The individual standards of α-, β- and γ-HBCD diastereoisomers
were obtained from Cambridge Isotope Laboratories
(CIL, UK).
The samples (sediment and sludge after drying) were
desiccated with anhydrous sodium sulphate and then extracted
in a Soxhlet apparatus using a solvent mixture n-hexane:
dichloromethane (1 : 1, v/v) for fish and DCM in case of sediment/sludge.
The crude extracts were rotary-evaporated to
dryness. Lipid content of fish samples was determined gravimetrically.
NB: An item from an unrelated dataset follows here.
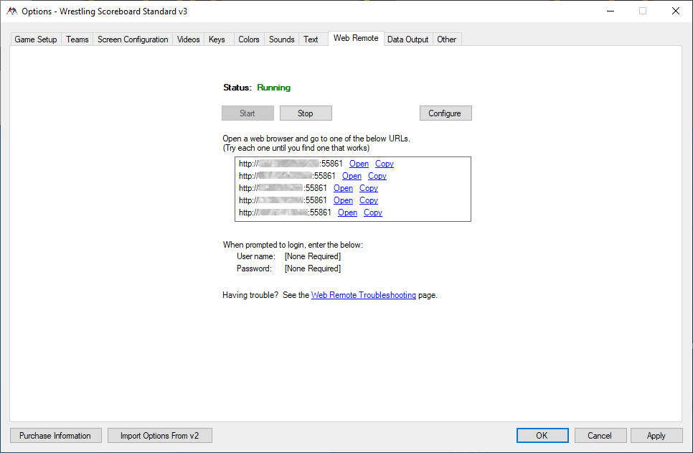Click Apply to save settings
Image resolution: width=693 pixels, height=453 pixels.
click(x=656, y=436)

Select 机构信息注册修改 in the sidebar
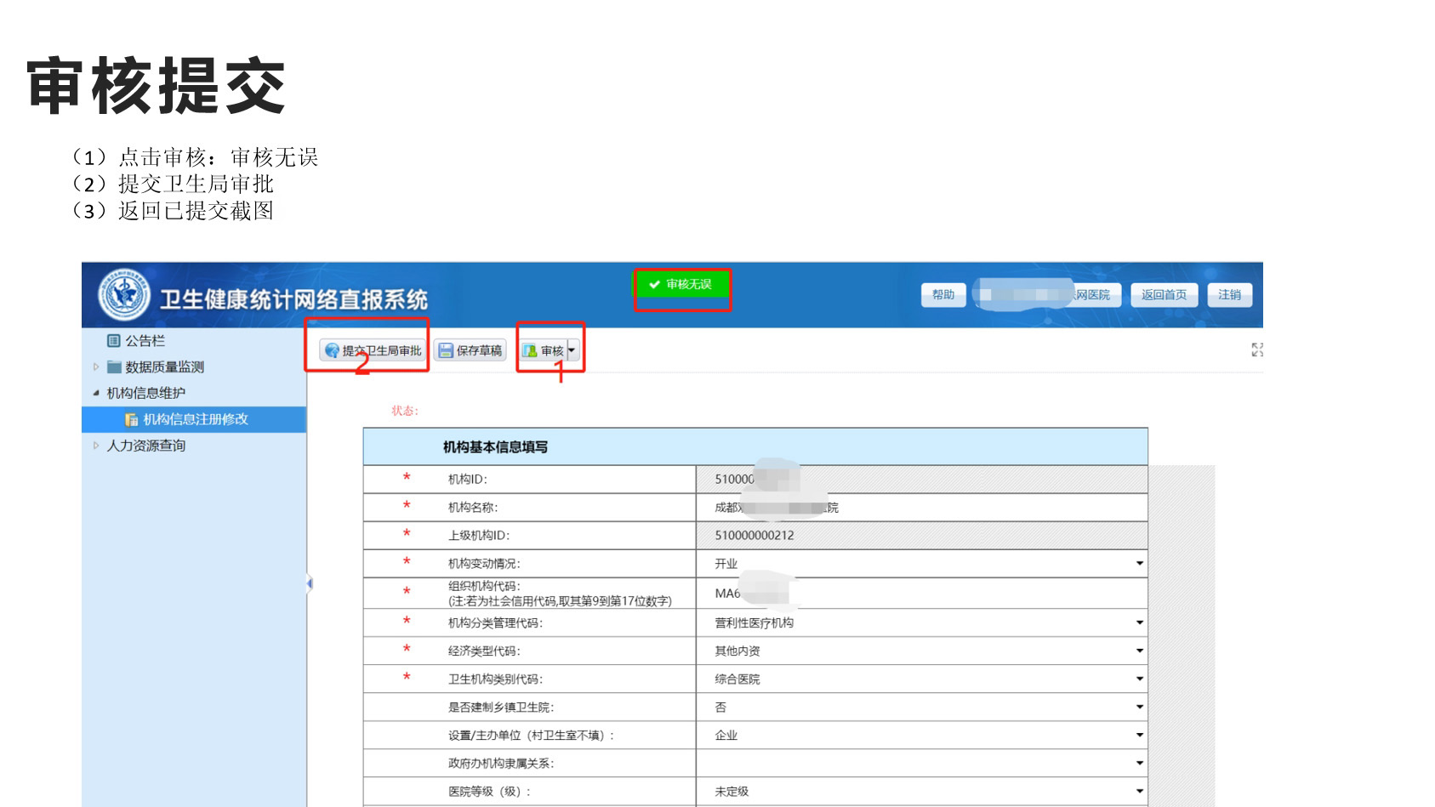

In next analytical step, the samples were re-dissolved
in 10 ml of ethylacetate: cyclohexane (1 : 1, v/v). The
fat and other co-extracted compounds were removed by a gel
permeation chromatography (GPC). Finally, a target fraction
was rotary-evaporated and concentrated in isooctane and in
acetonitrile for GC and LC analysis, respectively. GC extract
was in addition treated with concentrated sulphuric acid prior
the analysis.
I n s t r u m e n t a l D e t e r m i n a t i o n
The target analytes were separated using either gas or
liquid chromatography. An Agilent 6890n gas chromatography
(GC) coupled to an Agilent 5975 Inert XL mass spectrometer
(MS) was operated in nCI mode (both Agilent, USA).
The system was equipped with a 15 m × 0.25 mm × 0.1 µm
DB XLB capillary column (J&W Scientific, USA). The temperature
of the column was programmed from 80 °C (2 min)
to 325 °C at a rate of 50 °C min –1 and held for 5 min. Helium
was used as a carrier gas at ramping flow from 1.5 ml min –1
(7.2 min) to 3 ml min –1 at a rate of 50 ml min –1 (ref. 2 ). The ion
source, quadrupole and interface temperature were 150 °C,
150 °C and 300 °C, respectively. Bromine isotopic ions
[Br] – at m/z 79, 81 and molecular ions [Br 2 ] at m/z 158 and
160 were monitored for confirmation HBCD in selected ion
monitoring (SIM) mode.
A high performance liquid chromatograph carried out
with a Waters Alliance 2695 HPLC instrument (USA) together
with a Quattro Premier XE tandem-quadrupole mass
spectrometer (Waters, USA) was operated in negative electrospray
ionization (ESI–). The LC separation of the compounds
was performed on a nUCLEODEX beta-PM chiral column
(200 × 4 mm id, 5 µm, Macherey-nagel), kept at 40 °C, using
an (A) methanol, (B) acetonitrile and (C) deionized water
gradient. The gradient was programmed as follow: 30 % (A),
30 % (B) and 40 % (C), 0–3 min linear change to 30 % (A),
60 % (B) and 10 % (C), 3–20 min kept this composition.